Back in 1980, an advertising magnate named Ted Stepien purchased the abysmal Cleveland Cavaliers basketball team. Stepien thought he had a formula for success. White fans, he said, like to watch white players. Because the Cavaliers’ stadium was then located between Cleveland and Akron, a demographical area that is predominately white, Stepien felt fans would come if the players looked like them.
Stepien employed the Samuel L. Jackson formula. He stacked the team with white players for the white fans. Stepien made a series of bad player trades that hurt the team’s competitiveness for years. The team played even worse than before. Embarrassingly, the league eventually instituted the “Stepien rule,” forbidding any team from trading its first-round pick in consecutive years. The team also drew even fewer fans. White fans, Stepien learned, did not enjoy watching white players lose anymore than watching black ones lose.
Confused? According to the chair of the Congressional Black Caucus, Emanuel Cleaver, D-Mo., a black president is a problem — for black people: “A white president, frankly, could be pushed a great deal more than we would push President Obama because nobody would accuse him or her of having partiality toward African-Americans. So it’s a tough spot. It also means we still have a long way to go in terms of race relations in this country, and the President has, I think, moved through these troubled waters about as well as any African-American could, becoming the first black president.”

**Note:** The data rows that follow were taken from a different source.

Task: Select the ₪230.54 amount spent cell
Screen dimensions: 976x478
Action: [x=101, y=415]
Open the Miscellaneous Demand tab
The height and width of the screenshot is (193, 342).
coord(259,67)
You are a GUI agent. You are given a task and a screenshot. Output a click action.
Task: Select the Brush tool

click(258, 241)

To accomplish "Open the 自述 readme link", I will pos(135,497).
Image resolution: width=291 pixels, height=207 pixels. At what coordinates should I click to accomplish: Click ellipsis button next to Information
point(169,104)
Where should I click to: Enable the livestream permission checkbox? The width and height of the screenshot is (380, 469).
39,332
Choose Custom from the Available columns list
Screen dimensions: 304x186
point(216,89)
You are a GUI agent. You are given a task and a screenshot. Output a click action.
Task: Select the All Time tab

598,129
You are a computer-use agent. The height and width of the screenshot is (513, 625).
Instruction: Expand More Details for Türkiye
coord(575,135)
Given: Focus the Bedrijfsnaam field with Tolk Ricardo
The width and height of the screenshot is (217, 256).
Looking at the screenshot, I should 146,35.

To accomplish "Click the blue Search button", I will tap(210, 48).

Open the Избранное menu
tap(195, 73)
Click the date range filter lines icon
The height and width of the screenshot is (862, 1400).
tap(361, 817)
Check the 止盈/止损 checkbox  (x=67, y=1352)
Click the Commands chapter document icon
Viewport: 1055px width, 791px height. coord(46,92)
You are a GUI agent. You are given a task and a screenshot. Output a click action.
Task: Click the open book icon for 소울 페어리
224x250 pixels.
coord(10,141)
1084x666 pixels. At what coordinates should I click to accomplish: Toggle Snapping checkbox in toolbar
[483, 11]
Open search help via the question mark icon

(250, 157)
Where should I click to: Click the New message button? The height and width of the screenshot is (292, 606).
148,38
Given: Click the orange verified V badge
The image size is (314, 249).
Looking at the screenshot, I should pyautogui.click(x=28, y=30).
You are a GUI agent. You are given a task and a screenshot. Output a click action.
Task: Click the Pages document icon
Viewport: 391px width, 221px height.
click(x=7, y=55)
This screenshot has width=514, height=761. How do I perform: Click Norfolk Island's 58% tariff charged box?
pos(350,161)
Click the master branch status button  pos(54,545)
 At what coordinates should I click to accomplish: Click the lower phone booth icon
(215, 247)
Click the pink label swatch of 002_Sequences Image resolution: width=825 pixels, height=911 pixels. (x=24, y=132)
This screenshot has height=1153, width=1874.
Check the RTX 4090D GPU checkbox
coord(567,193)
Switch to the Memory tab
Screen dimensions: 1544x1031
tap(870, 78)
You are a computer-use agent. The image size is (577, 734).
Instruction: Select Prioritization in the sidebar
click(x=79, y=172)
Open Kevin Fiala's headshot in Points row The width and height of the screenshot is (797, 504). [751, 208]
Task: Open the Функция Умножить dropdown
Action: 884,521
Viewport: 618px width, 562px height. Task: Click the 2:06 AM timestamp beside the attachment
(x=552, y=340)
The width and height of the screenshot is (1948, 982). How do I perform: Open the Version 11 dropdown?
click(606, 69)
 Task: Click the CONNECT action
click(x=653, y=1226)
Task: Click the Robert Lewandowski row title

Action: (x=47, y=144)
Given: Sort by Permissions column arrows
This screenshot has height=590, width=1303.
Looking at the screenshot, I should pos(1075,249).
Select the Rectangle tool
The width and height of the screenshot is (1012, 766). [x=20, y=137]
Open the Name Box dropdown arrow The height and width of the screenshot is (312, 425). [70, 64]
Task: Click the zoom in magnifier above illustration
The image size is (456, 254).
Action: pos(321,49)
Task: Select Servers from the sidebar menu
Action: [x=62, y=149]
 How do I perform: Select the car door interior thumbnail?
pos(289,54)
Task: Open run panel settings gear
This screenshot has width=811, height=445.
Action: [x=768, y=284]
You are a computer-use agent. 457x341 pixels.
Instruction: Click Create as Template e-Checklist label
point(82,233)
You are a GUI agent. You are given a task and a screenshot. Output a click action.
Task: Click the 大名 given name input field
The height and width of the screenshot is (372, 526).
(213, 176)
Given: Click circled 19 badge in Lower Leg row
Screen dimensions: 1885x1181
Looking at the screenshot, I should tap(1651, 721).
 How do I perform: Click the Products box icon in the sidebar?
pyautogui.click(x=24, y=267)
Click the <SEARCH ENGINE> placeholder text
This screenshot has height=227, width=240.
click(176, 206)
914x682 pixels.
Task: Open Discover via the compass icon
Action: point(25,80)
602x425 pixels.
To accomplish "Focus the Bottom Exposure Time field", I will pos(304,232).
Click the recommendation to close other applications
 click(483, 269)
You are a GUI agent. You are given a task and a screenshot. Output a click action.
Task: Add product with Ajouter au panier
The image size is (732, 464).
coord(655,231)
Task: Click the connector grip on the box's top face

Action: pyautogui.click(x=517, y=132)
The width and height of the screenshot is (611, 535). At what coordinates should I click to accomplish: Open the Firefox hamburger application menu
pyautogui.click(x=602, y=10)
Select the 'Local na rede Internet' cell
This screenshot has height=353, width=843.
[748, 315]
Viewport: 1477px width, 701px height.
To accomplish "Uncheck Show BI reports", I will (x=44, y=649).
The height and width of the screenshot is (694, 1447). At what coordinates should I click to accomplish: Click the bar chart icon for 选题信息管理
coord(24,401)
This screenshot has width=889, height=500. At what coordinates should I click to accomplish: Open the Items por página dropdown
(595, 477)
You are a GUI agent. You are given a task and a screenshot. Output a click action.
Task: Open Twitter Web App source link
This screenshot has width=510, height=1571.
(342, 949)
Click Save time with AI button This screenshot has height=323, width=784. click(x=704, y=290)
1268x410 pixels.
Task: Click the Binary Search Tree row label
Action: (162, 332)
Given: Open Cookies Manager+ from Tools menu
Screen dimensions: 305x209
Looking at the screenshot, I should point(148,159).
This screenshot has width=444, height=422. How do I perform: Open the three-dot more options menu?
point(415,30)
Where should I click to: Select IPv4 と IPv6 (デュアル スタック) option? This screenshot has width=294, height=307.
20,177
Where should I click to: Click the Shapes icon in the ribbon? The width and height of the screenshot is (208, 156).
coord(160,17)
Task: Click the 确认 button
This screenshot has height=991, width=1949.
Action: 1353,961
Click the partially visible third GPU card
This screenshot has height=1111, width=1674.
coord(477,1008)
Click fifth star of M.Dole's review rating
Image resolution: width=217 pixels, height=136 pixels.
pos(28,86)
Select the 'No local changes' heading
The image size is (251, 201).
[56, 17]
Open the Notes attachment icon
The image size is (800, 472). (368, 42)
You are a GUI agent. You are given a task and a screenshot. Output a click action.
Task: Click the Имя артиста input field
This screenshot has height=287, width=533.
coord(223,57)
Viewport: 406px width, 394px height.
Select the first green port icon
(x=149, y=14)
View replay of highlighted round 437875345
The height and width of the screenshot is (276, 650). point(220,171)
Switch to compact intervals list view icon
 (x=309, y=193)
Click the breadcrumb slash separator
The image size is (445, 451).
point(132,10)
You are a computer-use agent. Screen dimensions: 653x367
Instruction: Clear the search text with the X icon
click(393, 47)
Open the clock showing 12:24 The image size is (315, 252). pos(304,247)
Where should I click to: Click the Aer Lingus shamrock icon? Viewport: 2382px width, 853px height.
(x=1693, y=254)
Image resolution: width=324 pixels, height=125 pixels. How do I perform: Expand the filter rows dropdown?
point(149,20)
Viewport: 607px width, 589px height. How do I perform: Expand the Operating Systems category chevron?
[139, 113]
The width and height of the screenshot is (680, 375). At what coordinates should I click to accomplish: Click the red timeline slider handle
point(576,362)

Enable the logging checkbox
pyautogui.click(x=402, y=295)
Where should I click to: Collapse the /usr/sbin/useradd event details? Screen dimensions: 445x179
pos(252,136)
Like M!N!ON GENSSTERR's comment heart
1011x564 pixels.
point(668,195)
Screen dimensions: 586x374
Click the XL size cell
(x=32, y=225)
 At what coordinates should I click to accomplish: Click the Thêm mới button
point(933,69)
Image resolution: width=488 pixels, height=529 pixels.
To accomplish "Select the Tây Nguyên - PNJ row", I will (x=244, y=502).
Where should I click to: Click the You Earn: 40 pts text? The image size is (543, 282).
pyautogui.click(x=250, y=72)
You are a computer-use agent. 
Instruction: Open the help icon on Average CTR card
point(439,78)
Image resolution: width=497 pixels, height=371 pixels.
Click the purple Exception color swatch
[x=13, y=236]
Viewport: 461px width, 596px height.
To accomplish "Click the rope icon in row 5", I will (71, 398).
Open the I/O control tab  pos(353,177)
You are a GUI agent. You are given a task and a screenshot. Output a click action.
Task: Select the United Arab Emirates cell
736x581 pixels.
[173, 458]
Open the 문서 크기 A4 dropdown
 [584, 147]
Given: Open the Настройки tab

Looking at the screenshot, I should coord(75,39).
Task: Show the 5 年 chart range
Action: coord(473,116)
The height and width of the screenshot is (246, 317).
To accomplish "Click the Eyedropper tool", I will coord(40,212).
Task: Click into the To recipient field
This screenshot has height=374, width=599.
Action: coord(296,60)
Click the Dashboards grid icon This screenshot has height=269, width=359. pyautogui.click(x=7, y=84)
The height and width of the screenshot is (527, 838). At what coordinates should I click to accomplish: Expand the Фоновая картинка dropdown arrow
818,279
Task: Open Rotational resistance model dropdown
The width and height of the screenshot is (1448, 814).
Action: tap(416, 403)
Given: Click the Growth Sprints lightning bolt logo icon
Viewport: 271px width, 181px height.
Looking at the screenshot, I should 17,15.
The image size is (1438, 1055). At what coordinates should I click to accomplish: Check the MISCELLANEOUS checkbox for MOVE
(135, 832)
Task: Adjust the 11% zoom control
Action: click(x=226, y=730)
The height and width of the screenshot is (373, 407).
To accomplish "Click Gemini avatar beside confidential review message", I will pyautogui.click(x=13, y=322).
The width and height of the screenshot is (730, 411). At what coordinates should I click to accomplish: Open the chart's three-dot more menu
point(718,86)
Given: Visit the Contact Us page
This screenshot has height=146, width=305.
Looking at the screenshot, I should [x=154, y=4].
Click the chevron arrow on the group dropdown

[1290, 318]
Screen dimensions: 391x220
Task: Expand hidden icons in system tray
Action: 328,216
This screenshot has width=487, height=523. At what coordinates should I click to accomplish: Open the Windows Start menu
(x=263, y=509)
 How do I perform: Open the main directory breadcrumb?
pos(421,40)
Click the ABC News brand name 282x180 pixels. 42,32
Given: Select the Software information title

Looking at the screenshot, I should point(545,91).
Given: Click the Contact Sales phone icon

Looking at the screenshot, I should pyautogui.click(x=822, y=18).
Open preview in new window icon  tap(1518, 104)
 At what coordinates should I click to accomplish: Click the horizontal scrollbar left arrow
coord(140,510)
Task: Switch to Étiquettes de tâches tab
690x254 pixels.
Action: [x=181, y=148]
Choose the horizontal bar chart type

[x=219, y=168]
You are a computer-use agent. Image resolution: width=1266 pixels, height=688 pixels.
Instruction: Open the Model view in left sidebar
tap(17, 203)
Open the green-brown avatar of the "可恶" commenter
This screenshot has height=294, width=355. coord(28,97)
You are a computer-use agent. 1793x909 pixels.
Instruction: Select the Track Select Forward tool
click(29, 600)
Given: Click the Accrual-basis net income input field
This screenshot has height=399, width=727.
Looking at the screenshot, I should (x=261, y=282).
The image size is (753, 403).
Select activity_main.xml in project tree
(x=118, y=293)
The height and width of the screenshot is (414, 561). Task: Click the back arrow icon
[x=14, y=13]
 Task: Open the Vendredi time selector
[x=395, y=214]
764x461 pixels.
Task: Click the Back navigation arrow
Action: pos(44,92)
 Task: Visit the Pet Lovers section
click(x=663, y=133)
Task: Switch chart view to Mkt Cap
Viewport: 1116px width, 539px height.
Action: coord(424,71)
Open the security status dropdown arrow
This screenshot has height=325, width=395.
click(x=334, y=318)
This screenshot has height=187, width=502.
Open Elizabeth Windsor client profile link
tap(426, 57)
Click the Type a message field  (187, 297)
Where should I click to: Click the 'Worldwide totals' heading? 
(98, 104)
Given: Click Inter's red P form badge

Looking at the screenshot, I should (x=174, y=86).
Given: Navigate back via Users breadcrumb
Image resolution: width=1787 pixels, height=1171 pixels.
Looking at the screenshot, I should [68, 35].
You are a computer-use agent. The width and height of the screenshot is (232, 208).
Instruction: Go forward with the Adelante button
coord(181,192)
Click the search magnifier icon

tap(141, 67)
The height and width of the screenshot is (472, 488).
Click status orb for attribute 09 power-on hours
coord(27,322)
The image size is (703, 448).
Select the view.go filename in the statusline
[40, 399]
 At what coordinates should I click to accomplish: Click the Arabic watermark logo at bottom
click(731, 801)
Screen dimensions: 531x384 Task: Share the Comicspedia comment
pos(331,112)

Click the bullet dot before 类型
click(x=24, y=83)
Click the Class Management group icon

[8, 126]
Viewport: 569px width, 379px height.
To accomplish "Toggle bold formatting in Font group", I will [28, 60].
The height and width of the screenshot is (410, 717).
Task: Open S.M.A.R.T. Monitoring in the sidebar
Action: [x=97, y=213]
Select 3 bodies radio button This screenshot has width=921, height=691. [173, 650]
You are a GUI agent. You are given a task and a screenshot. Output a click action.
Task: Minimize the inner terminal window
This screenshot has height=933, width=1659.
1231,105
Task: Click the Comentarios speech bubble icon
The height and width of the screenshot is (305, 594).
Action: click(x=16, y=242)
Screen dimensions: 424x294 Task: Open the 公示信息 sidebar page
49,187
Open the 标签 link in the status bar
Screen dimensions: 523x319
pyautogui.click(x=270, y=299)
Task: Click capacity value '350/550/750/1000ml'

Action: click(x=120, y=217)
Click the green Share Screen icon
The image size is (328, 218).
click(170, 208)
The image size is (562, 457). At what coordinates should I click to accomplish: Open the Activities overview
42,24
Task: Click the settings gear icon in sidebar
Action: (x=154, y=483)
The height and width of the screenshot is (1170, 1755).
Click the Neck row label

Cleaver says black lawmakers make fewer demands of the Obama administration than they would have under a McCain presidency. To follow Cleaver’s logic, blacks should have voted for McCain because he would not be labeled as preferring blacks — unlike the way a black president would be so labeled.
To sum up, Rep. Cleaver tell us that he expects a black president to do less for blacks than would a white president. And actor Jackson tells us that he votes for blacks just because they are black. This might explain why moviegoers stayed away Jackson’s recent movie, “Snakes on a Plane.”
Why, how could people decide whether to see the film — without knowing the race of the snakes?